Top of SUPPLIED INFORMATION
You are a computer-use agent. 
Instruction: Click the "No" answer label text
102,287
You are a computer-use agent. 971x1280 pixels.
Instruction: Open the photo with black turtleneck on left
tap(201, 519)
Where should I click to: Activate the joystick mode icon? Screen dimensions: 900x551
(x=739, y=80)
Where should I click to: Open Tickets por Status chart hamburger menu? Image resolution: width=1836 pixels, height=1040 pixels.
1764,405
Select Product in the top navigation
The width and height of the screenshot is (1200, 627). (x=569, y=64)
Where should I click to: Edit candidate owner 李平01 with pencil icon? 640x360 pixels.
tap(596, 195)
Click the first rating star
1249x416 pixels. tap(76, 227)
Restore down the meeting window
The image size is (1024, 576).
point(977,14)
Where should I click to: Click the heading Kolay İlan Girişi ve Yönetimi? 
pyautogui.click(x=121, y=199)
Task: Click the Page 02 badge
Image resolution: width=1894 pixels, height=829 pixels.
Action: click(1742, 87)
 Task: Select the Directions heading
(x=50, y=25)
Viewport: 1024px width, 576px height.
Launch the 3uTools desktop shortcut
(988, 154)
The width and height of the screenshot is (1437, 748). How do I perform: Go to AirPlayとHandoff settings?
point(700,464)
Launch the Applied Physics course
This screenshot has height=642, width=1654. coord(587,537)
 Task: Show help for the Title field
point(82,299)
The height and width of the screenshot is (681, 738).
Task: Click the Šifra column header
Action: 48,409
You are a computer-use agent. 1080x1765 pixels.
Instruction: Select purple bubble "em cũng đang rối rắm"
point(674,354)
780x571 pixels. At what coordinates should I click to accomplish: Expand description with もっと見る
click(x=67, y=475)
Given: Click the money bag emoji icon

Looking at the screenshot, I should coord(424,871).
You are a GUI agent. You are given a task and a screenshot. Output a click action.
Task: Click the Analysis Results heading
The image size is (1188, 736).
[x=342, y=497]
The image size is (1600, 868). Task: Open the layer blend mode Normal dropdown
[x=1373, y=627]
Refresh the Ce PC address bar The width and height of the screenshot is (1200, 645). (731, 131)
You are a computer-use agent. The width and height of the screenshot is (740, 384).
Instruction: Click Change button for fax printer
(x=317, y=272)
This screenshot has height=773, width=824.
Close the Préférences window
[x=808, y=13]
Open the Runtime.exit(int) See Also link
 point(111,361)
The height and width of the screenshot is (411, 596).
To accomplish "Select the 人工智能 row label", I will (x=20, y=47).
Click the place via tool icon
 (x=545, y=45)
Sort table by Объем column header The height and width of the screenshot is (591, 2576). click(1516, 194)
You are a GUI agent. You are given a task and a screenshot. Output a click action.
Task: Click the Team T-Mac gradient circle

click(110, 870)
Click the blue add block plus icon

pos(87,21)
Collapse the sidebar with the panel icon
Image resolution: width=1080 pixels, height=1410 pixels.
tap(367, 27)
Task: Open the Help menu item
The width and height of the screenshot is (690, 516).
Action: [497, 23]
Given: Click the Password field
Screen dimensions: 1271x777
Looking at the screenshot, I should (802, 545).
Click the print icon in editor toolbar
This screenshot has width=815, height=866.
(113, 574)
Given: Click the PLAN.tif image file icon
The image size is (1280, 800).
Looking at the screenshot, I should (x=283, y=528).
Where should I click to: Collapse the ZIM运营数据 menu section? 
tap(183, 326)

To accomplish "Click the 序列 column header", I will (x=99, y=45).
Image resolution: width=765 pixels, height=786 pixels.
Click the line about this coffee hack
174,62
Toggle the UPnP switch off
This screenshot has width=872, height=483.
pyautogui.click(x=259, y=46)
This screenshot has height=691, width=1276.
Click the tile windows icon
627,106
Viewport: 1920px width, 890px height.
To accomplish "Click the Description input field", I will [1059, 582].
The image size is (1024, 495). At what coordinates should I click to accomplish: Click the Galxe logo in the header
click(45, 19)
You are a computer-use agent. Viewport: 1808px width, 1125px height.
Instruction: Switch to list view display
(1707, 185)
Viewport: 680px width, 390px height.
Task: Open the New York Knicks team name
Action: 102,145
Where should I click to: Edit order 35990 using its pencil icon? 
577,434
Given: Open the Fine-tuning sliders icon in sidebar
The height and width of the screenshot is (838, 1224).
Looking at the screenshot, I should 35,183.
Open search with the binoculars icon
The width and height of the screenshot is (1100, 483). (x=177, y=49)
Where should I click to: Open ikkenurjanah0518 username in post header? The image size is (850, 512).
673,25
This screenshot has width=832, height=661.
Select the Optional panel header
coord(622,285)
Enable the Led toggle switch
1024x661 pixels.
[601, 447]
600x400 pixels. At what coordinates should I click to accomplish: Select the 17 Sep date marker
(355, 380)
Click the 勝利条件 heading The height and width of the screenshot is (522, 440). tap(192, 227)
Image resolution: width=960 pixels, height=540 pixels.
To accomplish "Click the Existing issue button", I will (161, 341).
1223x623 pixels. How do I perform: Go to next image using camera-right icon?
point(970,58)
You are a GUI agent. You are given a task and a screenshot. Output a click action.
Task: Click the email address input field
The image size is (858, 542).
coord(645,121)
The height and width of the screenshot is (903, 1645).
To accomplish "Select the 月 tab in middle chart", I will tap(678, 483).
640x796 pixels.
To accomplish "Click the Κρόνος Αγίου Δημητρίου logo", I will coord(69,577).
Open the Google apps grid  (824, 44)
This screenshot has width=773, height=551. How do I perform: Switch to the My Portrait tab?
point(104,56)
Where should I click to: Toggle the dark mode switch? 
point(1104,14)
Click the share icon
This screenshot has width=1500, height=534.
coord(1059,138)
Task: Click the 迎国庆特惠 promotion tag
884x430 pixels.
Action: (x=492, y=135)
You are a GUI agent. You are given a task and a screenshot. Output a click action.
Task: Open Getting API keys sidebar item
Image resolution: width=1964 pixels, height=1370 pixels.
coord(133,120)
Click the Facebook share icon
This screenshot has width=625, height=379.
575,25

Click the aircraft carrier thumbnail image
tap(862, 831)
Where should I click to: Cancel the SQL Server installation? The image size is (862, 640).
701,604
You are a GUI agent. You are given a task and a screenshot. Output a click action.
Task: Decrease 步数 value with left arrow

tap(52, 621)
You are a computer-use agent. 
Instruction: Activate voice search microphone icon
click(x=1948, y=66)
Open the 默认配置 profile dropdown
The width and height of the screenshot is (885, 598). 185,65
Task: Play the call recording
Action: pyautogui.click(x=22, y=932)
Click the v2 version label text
Bottom of SUPPLIED INFORMATION
Report how many lines of the listing hold the string "computer", giving only the number.

6